Manon Grosbois à Madagascar
Manon Grosbois est actuellement à Madagascar. Elle a envoyé sa lettre de nouvelles, publiée ci-dessous, peu de temps avant le confinement. Depuis les nouvelles mesures, elle travaille ses cours dans l’optique d’une reprise : « Je vais bien. Je reste à la maison chez mes amis mais nous avons tous le moral. Le président prend la parole chaque soir, Antsirabe n’est pas confinée mais le maire prend des mesures avec la fermeture de tous commerces hors alimentaires etc… J’ai refait tout un programme, de quoi enseigner ici pour encore dix ans, il faut positiver ! Les mesures à Madagascar sont prises localement,  je sais par exemple que Betafo est confinée », écrit-elle.

Bonjour à tous ! c’était un plaisir de vous lire en janvier et imaginer chacun dans un coin particulier du monde. J’ai trouvé ma lettre de présentation très scolaire, est-ce le métier qui rentre ?

Le métier… Ma mission, cette fameuse mission d’enseigner le français à des enfants malgaches. Quelle mission ! Je constate que je suis en phase d’expérimentation. Du bidouillage, des essais, des erreurs, de la remise en question, beaucoup de remise en question, des illusions et désillusions, du sur-mesure, du peaufinage, des interrogations sans réponse. C’est intéressant et déstabilisant. Pour illustrer mon propos, nous sommes actuellement en mars, cinq mois après la rentrée scolaire. Je m’aperçois que la moitié des élèves de  ne 4ème ne connaissent pas les jours de la semaine, ni les trois premiers pronoms personnels. Et moi, dans l’ignorance et l’illusion groupale, avec la meilleure volonté du monde, je leur enseigne « la phrase négative » ! Leur prochaine leçon sera « les couleurs ». En parallèle, ils apprendront le fonctionnement du système digestif, EN FRANÇAIS ! Ce paradoxe, ce non-sens, cette incompréhension du système peuvent parfois me décourager, me peiner vis-à-vis des élèves qui se trouvent en difficulté.

Alors deux solutions s’offrent à moi : changer le système scolaire malgache, ou faire avec ! Le temps des colons est révolu. Je vais « faire avec » ! Et pour cela, régulièrement, je recontextualise ma présence ici, ma mission. Je crois que quelle que soit la leçon, le fait d’échanger avec les élèves, c’est cela ma mission. La rencontre avec mes collègues qui se transforme en belle relation, c’est ma mission. Apporter aux élèves une ouverture sur le reste du monde, c’est ma mission. Une mission de liens entre deux cultures et entre les hommes.

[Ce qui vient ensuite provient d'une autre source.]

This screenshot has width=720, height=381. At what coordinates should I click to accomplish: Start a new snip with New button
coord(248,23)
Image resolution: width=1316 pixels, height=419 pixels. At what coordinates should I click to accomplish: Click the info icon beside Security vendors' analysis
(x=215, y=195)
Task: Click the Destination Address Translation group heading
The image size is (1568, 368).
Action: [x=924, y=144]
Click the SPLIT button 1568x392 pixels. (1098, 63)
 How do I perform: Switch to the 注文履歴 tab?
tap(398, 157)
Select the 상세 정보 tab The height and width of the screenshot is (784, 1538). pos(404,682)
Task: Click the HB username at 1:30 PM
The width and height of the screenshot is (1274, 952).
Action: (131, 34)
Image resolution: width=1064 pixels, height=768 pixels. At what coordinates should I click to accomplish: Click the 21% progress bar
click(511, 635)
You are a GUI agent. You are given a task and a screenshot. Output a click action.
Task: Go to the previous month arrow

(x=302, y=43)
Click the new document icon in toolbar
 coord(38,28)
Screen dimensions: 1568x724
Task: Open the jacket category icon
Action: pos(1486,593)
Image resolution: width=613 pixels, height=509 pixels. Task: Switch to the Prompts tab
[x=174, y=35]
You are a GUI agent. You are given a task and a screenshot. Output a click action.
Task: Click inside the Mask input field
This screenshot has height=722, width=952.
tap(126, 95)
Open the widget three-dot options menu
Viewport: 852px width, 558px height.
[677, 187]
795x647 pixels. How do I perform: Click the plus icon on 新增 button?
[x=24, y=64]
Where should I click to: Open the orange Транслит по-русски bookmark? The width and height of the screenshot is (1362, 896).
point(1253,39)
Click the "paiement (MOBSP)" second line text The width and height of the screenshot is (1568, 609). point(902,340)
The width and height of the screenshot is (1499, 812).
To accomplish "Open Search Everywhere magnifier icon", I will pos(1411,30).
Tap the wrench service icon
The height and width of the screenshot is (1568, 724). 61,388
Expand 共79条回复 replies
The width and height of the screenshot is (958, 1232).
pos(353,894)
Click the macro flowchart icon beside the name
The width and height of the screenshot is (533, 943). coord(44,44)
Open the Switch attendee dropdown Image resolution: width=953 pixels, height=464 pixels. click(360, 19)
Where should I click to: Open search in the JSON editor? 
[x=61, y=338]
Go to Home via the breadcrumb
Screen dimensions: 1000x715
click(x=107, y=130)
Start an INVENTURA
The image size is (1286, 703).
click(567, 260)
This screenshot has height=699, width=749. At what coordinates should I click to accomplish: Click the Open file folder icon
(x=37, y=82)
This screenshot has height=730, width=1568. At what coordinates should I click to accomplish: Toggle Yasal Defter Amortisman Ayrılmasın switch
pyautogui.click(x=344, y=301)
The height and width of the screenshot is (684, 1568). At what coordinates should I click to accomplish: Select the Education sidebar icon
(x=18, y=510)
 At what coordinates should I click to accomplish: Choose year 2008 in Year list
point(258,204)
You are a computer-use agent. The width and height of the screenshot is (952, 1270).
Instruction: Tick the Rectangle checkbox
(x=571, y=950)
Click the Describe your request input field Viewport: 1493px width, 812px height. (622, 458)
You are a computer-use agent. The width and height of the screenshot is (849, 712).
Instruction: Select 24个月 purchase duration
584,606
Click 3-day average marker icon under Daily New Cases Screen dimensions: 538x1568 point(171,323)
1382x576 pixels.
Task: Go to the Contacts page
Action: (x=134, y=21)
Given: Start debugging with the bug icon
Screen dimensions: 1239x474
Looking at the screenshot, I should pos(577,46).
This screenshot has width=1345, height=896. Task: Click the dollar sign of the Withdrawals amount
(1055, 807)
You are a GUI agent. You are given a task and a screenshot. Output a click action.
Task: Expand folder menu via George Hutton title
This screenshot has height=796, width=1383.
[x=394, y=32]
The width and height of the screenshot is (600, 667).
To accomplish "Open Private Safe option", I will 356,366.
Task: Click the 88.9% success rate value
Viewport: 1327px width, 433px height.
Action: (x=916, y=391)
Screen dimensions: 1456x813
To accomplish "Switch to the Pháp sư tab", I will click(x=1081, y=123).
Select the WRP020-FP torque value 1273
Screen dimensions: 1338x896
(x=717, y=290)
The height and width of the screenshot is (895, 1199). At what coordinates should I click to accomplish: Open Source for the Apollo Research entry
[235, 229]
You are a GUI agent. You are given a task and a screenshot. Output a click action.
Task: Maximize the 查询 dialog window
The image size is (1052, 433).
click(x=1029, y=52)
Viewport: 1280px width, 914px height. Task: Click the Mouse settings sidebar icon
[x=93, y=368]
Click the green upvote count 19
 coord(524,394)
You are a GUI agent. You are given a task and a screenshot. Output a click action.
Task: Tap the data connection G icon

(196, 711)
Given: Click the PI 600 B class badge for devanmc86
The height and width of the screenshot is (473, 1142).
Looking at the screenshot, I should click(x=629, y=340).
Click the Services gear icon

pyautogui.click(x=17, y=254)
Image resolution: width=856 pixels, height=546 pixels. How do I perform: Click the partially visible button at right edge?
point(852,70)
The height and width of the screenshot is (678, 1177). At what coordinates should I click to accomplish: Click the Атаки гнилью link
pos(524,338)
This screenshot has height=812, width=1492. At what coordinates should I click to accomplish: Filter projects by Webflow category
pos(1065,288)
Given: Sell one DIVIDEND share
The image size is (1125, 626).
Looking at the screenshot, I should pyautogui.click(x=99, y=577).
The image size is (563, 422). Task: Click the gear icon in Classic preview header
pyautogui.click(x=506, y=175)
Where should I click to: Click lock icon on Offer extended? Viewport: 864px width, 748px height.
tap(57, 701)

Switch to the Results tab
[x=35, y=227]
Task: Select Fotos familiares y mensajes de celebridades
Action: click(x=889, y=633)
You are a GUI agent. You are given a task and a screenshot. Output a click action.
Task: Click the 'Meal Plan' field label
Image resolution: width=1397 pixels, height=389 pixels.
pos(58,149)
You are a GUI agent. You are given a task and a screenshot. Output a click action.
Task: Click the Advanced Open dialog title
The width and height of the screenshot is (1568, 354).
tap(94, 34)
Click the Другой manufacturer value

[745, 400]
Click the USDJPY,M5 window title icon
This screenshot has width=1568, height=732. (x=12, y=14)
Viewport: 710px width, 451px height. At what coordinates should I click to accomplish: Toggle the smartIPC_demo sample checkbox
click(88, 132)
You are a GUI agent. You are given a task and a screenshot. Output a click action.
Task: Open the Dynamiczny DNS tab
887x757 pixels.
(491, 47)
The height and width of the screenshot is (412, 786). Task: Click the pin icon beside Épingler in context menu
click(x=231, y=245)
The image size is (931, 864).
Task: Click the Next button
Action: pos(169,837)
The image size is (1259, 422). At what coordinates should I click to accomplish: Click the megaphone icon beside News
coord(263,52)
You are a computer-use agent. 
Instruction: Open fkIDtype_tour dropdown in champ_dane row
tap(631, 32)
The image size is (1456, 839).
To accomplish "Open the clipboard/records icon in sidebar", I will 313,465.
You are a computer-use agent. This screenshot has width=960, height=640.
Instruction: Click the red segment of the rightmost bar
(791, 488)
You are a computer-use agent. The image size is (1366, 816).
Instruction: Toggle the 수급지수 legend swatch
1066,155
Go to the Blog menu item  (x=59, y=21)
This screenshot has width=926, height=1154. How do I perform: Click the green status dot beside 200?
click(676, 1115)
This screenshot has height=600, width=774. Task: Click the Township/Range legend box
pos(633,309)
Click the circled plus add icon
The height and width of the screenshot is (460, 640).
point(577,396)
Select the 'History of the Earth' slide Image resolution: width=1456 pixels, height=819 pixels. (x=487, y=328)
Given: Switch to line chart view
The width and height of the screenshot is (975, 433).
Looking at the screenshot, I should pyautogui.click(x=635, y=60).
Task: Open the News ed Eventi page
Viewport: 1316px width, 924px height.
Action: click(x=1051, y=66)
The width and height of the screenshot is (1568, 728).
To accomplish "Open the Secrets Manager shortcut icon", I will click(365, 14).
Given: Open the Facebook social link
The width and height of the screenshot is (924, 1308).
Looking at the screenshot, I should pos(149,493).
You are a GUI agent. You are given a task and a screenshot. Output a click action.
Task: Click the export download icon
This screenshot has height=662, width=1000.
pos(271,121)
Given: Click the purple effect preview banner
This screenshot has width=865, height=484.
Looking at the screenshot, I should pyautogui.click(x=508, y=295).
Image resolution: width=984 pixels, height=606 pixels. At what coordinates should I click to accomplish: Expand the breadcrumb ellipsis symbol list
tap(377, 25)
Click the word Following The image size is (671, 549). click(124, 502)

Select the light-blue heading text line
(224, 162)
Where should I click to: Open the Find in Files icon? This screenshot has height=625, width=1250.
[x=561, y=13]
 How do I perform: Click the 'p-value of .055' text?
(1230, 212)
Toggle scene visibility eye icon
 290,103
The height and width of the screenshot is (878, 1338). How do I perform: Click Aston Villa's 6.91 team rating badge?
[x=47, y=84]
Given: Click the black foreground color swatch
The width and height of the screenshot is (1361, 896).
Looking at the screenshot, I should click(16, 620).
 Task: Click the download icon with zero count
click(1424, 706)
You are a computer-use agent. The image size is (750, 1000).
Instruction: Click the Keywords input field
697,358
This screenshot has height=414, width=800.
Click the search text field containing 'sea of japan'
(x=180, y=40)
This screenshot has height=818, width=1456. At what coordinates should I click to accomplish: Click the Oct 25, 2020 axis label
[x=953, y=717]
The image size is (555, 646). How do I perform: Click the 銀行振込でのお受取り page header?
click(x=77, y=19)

Quant à la vie à Betafo, c’est toujours l’ascenseur émotionnel. Nous sommes à un carrefour de petits villages isolés. C’est ici que se retrouvent les personnes handicapées considérées comme « folles », livrées à elles même et à la rue. Beaucoup de gens sont dépendants de l’alcool. Il y a aussi des élèves qui viennent de loin pour étudier et logent ensemble dans des chambres louées (dès 13 ans). Cette cohabitation peut générer parfois un sentiment de malaise. Puis il y a la facette de Betafo plus sympathique : « allô Manon, tu viens faire un foot ? », la reconnaissance des commerçants, les invitations à diner…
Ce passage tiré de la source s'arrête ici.